Consistent with our present data, it has already been shown that both ERα (Kitaoka, 1983; Tokunaga et al, 1986; Matsui et al, 1992; Zhao et al, 2003) and Shh (Ma et al, 2005; Yanai et al, 2007) are frequently expressed in diffuse-type gastric cancer, compared with intestinal type. Recently, it was shown that the Hh pathway might be linked to other proliferation-related signalling pathways. We have shown a crosstalk of the Hh pathway with the nuclear factor κ-B pathway in pancreatic cancer (Nakashima et al, 2006), the Wnt pathway in colonic and gastric cancer (Akiyoshi et al, 2008; Yanai et al, 2008) and the ERα pathway in breast cancer (Koga et al, 2008). Thus, we speculated that there was a linkage between the ERα and Hh pathways in diffuse-type gastric cancer. Our present data showed two key points in the linkage between the two pathways. One finding is that the ERα pathway affects the Hh pathway, because E2 induces both ERα pathway activation and Shh induction, followed by Hh pathway activation, and all of these phenomena were almost completely suppressed by blockade of the ERα pathway. The other finding is that the Hh pathway does not affect the ERα pathway, because neither blockade nor stimulation of the Hh pathway affected ERα pathway activation. A key molecule linking the ERα pathway with the Hh pathway is Shh, which is induced by ERα pathway activation. Thus, we speculate that a crosstalk between the two pathways is a one-way link from the ERα to the Hh pathway. The molecular mechanisms by which ERα pathway activation induces Shh production remain unclear.

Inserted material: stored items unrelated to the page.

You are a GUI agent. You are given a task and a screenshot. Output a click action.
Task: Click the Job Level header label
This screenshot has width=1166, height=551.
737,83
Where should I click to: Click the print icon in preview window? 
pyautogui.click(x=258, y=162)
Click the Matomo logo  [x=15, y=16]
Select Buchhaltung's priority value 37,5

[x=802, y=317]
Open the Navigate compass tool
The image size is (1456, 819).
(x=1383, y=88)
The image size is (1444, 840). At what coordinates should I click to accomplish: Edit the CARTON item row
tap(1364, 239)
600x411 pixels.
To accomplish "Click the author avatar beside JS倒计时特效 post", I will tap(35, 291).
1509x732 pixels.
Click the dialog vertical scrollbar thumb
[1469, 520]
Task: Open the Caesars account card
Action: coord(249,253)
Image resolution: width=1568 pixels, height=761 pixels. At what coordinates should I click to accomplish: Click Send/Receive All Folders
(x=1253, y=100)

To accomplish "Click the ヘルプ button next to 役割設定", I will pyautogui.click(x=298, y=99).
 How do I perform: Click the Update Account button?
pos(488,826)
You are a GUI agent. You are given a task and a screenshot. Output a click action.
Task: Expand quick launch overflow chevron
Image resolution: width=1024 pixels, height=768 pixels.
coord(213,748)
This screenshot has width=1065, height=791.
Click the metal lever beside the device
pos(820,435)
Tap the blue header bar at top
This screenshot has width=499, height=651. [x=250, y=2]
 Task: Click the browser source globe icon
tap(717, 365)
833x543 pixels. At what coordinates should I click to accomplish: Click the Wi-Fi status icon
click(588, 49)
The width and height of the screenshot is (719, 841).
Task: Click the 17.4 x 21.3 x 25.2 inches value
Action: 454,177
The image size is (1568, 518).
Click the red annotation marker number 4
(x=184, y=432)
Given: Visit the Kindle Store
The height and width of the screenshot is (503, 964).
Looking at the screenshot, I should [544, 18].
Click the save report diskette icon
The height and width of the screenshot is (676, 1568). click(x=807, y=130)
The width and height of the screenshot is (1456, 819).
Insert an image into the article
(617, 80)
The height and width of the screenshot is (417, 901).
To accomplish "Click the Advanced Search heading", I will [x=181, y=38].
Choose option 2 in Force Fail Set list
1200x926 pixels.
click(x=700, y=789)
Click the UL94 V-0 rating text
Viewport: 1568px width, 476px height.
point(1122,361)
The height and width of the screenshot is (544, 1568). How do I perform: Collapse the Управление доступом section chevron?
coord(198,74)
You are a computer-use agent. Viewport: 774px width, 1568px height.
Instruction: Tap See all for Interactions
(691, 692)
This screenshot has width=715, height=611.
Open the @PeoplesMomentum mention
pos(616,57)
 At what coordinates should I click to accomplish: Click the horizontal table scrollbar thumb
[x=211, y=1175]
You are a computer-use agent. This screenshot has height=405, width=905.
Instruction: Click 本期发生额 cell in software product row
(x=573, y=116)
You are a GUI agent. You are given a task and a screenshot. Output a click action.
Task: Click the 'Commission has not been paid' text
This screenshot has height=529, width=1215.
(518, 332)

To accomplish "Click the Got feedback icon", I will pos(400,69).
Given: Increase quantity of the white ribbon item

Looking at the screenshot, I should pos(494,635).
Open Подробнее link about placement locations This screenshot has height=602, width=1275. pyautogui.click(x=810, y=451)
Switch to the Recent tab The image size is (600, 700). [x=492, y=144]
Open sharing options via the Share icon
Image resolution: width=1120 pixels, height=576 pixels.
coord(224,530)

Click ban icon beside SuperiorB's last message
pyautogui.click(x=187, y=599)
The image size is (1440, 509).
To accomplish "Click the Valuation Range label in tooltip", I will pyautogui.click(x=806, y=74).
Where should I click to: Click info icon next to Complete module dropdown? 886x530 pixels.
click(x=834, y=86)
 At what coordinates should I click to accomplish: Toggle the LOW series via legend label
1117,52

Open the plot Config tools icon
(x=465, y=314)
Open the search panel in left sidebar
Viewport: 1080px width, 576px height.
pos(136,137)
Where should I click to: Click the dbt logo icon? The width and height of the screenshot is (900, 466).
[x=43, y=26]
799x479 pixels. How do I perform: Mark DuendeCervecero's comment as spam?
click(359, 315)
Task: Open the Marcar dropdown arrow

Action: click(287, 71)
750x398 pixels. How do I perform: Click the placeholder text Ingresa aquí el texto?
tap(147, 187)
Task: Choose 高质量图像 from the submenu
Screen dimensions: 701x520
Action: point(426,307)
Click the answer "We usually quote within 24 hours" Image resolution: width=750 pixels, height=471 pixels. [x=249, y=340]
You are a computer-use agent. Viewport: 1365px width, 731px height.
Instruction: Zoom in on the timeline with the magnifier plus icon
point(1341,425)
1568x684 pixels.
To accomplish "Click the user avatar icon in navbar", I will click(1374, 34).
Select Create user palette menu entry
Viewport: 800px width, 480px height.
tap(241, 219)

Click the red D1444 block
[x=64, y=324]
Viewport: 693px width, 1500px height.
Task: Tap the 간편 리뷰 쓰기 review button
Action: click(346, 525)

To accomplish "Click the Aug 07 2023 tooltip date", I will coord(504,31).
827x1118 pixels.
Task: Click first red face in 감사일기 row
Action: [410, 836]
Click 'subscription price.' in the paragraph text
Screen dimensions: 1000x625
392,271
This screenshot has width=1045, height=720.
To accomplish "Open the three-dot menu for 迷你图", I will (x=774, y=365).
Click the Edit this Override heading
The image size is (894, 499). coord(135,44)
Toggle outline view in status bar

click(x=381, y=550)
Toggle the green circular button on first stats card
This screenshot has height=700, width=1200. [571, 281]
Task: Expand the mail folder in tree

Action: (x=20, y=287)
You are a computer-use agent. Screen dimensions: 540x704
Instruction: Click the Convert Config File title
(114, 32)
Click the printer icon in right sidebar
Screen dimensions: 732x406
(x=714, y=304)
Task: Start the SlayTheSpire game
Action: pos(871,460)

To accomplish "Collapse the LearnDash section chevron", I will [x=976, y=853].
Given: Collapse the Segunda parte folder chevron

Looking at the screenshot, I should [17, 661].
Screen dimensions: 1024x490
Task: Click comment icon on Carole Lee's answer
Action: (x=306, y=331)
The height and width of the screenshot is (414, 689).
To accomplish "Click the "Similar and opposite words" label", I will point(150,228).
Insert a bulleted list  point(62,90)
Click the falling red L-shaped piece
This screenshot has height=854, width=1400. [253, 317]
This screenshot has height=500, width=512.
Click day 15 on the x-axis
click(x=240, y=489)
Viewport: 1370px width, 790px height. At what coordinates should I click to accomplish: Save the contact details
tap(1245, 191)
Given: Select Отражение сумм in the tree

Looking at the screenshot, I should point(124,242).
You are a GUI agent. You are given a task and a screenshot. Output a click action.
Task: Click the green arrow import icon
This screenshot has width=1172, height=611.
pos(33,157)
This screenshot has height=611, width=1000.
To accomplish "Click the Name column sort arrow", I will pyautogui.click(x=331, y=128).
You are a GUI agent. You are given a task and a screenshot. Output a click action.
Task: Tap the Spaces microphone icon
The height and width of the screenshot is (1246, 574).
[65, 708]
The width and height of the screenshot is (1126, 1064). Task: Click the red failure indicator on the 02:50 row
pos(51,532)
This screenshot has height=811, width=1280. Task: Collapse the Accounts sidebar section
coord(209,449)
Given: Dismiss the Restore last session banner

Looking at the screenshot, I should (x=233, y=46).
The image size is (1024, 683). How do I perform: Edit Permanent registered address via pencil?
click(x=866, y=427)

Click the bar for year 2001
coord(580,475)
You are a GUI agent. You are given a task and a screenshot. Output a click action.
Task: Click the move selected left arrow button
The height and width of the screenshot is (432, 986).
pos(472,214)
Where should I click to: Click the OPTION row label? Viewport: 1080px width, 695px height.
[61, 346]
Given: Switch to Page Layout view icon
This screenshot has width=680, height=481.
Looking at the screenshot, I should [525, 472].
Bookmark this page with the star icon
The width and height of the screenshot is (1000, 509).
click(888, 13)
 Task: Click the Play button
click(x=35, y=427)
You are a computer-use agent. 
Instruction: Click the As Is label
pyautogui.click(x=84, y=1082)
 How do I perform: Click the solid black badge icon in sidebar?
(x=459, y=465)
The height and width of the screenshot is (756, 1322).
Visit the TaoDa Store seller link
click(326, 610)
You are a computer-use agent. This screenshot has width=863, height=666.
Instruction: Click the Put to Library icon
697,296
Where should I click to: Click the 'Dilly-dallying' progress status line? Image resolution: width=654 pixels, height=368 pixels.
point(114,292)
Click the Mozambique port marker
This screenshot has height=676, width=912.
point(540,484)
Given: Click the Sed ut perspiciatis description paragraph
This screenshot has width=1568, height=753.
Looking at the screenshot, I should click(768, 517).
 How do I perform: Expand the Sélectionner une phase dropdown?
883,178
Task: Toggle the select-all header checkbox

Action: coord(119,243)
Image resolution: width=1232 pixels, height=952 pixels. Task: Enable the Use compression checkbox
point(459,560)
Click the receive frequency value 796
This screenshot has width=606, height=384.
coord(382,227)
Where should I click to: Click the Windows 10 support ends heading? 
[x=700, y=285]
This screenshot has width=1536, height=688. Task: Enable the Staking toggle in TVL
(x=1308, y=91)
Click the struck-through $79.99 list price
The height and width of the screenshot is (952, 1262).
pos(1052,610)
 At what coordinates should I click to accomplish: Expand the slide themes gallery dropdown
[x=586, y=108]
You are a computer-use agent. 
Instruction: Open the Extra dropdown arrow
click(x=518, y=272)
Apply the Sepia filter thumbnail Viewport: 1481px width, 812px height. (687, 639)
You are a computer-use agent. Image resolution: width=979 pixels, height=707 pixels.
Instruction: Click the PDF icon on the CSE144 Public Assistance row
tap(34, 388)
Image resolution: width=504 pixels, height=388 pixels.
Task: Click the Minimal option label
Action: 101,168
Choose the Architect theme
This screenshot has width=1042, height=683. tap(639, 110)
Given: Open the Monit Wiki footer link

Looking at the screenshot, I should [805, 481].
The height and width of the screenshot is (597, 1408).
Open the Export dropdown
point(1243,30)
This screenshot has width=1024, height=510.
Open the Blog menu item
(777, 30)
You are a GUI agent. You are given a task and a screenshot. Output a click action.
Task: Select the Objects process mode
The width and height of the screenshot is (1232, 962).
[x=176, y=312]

Ligand-dependent Hh pathway activation participates in the increased proliferation of gastric cancer (Berman et al, 2003; Yanai et al, 2007). Therefore, in our study, it is not surprising that oestrogen-induced Shh induction increased the proliferation of ERα-positive gastric cancer cells. Our data indicate that blockade of the ERα pathway, such as using anti-oestrogens, may be valuable therapeutic tools for patients with ERα-positive gastric cancer. Interestingly, several clinical randomised controlled studies have already been performed using the selective ER modulator, TAM. Although ER status is an independent poor prognostic factor in gastric cancer (Harrison et al, 1989b; Matsui et al, 1992), the results of clinical randomised controlled studies disappointed us (Harrison et al, 1989a, 1989b). Nevertheless, our present data still indicate a possibility of an ERα pathway blocker as a therapeutic tool for patients with ERα-positive gastric cancer. When TAM was used at concentrations (1 μ M) that do not affect cell proliferation of ERα-negative MK-1 cells (Supplementary Figure 2B), TAM did not significantly suppress both E2-induced Hh activation and E2-induced cell proliferation of ERα-positive gastric cancer cells (Supplementary Figure 2A). In contrast, ICI, at a concentration (100 nM) that does not affect cell proliferation of MK-1cells, almost completely suppressed both E2-induced Hh activation and E2-induced cell proliferation. It is well known that TAM can block only one domain, that is, activating function 2 (AF-2), among two distinct ERα activation domains (Ali and Coombes, 2002), whereas ICI can block both of the activation domains. In addition, it has been reported that TAM seems to function as a partial agonist in uterine tissues (Kedar et al, 1994). These findings indicate a possibility that different anti-oestrogens may display different tissue-specific actions. Our data indicate that the development of clinically available antagonists that can sufficiently block oestrogen-induced cell proliferation is promising for management of patients with aggressive diffuse-type gastric cancer. Our data also indicate that a combination of Hh inhibitors and anti-oestrogens may be more effective against ERα-positive gastric cancer. Furthermore, molecules contributing to E2-induced Shh induction may be novel therapeutic candidate molecules for the management of gastric cancer patients.

Conflict of interest

The authors declare no conflict of interest.